Provided records START
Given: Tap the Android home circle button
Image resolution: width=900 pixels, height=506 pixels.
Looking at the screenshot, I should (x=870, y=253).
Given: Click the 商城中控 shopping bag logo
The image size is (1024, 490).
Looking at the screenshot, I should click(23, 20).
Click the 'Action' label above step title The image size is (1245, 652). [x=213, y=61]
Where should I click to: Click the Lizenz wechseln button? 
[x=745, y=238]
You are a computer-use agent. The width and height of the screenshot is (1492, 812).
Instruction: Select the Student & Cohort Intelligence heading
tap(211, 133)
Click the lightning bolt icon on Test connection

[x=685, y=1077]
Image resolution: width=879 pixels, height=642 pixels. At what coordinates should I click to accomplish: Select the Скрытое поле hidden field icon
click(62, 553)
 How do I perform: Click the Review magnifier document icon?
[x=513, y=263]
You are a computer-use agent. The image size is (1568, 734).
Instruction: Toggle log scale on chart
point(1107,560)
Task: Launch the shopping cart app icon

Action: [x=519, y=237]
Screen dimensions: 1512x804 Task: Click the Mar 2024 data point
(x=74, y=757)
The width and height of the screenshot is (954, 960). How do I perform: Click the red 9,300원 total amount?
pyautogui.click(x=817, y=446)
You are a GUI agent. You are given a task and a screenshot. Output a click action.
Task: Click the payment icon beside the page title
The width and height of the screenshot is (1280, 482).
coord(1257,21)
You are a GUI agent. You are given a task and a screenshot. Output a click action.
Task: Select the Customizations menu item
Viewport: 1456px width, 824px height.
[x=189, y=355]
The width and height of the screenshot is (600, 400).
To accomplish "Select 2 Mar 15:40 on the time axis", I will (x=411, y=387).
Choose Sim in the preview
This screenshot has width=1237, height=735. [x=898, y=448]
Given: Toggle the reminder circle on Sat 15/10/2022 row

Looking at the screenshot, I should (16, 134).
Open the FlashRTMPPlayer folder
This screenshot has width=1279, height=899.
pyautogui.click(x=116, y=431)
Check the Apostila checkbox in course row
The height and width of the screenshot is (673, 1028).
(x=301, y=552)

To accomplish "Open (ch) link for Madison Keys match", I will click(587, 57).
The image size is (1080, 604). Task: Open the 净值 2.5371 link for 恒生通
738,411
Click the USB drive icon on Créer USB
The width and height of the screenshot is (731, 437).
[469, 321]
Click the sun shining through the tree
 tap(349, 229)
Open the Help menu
Provided records END
Task directions ->
Print every line of the records above without a single difference.

Response to this task ->
Given: Tap the Android home circle button
Image resolution: width=900 pixels, height=506 pixels.
Looking at the screenshot, I should (x=870, y=253).
Given: Click the 商城中控 shopping bag logo
The image size is (1024, 490).
Looking at the screenshot, I should click(23, 20).
Click the 'Action' label above step title The image size is (1245, 652). [x=213, y=61]
Where should I click to: Click the Lizenz wechseln button? 
[x=745, y=238]
You are a computer-use agent. The width and height of the screenshot is (1492, 812).
Instruction: Select the Student & Cohort Intelligence heading
tap(211, 133)
Click the lightning bolt icon on Test connection

[x=685, y=1077]
Image resolution: width=879 pixels, height=642 pixels. At what coordinates should I click to accomplish: Select the Скрытое поле hidden field icon
click(62, 553)
 How do I perform: Click the Review magnifier document icon?
[x=513, y=263]
You are a computer-use agent. The image size is (1568, 734).
Instruction: Toggle log scale on chart
point(1107,560)
Task: Launch the shopping cart app icon

Action: [x=519, y=237]
Screen dimensions: 1512x804 Task: Click the Mar 2024 data point
(x=74, y=757)
The width and height of the screenshot is (954, 960). How do I perform: Click the red 9,300원 total amount?
pyautogui.click(x=817, y=446)
You are a GUI agent. You are given a task and a screenshot. Output a click action.
Task: Click the payment icon beside the page title
The width and height of the screenshot is (1280, 482).
coord(1257,21)
You are a GUI agent. You are given a task and a screenshot. Output a click action.
Task: Select the Customizations menu item
Viewport: 1456px width, 824px height.
[x=189, y=355]
The width and height of the screenshot is (600, 400).
To accomplish "Select 2 Mar 15:40 on the time axis", I will (x=411, y=387).
Choose Sim in the preview
This screenshot has width=1237, height=735. [x=898, y=448]
Given: Toggle the reminder circle on Sat 15/10/2022 row

Looking at the screenshot, I should (16, 134).
Open the FlashRTMPPlayer folder
This screenshot has width=1279, height=899.
pyautogui.click(x=116, y=431)
Check the Apostila checkbox in course row
The height and width of the screenshot is (673, 1028).
(x=301, y=552)

To accomplish "Open (ch) link for Madison Keys match", I will click(587, 57).
The image size is (1080, 604). Task: Open the 净值 2.5371 link for 恒生通
738,411
Click the USB drive icon on Créer USB
The width and height of the screenshot is (731, 437).
[469, 321]
Click the sun shining through the tree
 tap(349, 229)
Open the Help menu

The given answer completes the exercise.